This time round I ordered from an online store located within Melbourne and selected “same day delivery”.
Yes I’ve joined the craze and is now in possession of a Filofax – an A5 Finsbury in Antique Rose to be exact.
A5 Finsbury in Antique Rose I’ve always been into productivity gadgets though I haven’t talked about it much. Don’t get me wrong, I love my iPad 2 very much and I use it at work everyday, but there’s something satisfying about writing with pen and paper – and much quicker; I can’t really be turning on my iPad and opening the Notes Plus app when a colleague comes up to me with things to do. In case you’re wondering why I do that, I’m trying out David Allen’s GTD (or re-attempting the system), but I’ll talk more about that later.
This photo was taken about a week into using it and you can see it’s full (not to bursting as I’ve seen elsewhere, but I’ve already had to take out some diary/planner pages out to fit my GTD setup).
I’m not using my Filofax as a wallet – I don’t think an A5 should be used for such a purpose – so I don’t have my cards stored in the slots in the cover. But I do have receipts and ticket stubs (both movie and transport) wedged behind the rings. There’s also a pack of cute stickers that I plan to use to add whimsical elements to my pages (yes, I might go so far as to do zentangles and art journaling pages in my Filofax).
Filofax only has side tabs that I know of, but I’ve read a few articles on making your own dividers/tabs. Although I did not exactly follow their instructions, I did manage to create a few more dividers for my GTD context folders.
My tabs are quite plain at the moment; I do plan to decorate them and make them “mine” as I use them.
The tab labels were all printed using a Dymo labeller which unfortunately uses a wider tape than the tabs have space for. I tried cutting them down to the right size freehand, but ended up with wonky tabs that weren’t centered. So I selected the “border” style around the text so I would have a guide line to cut around.

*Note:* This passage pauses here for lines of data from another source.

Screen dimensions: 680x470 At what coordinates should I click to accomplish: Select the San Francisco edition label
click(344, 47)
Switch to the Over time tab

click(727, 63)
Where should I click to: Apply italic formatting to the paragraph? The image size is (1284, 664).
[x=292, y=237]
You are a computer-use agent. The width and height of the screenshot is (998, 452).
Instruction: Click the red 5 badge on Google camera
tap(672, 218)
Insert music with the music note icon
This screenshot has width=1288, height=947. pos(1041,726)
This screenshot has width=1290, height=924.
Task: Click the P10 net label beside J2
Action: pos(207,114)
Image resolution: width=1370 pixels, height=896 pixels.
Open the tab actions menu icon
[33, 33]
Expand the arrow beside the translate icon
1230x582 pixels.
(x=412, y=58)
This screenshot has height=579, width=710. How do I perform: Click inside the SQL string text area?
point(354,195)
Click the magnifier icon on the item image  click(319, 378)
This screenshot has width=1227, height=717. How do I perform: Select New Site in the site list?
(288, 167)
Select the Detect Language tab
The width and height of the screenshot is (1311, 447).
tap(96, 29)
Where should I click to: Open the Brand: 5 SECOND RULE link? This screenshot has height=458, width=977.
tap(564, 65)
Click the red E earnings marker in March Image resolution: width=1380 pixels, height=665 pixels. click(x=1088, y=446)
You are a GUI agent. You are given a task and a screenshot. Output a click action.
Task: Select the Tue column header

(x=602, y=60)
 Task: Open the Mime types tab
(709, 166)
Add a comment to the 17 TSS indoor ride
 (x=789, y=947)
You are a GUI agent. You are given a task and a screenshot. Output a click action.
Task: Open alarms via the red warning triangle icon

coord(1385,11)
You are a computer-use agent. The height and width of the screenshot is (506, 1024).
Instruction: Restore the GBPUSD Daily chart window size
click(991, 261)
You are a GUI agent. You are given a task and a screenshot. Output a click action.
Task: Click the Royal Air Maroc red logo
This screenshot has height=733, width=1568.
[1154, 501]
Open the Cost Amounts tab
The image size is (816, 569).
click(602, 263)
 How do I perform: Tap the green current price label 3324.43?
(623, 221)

I read it on blog about Filofax hacks but I can’t remember which one.
If you are the owner of said wonderful blog entry, please let me know so I could give credit where credit’s due. (note: found the blog, it’s Ray Blake’s My Life All in One Place blog.)
I have a feeling that this would not be my only Filofax-related post – I actually have a few ideas for future entries already floating around in my head (well they’re written in my Filofax). I think a Filofax is a great tool for creative people to have – it’s a customisable system for people to jot down every single creative idea that they come up with.
I’m quite curious to know; how many people here already use Filofaxes, or paper-based organisers for their creative work?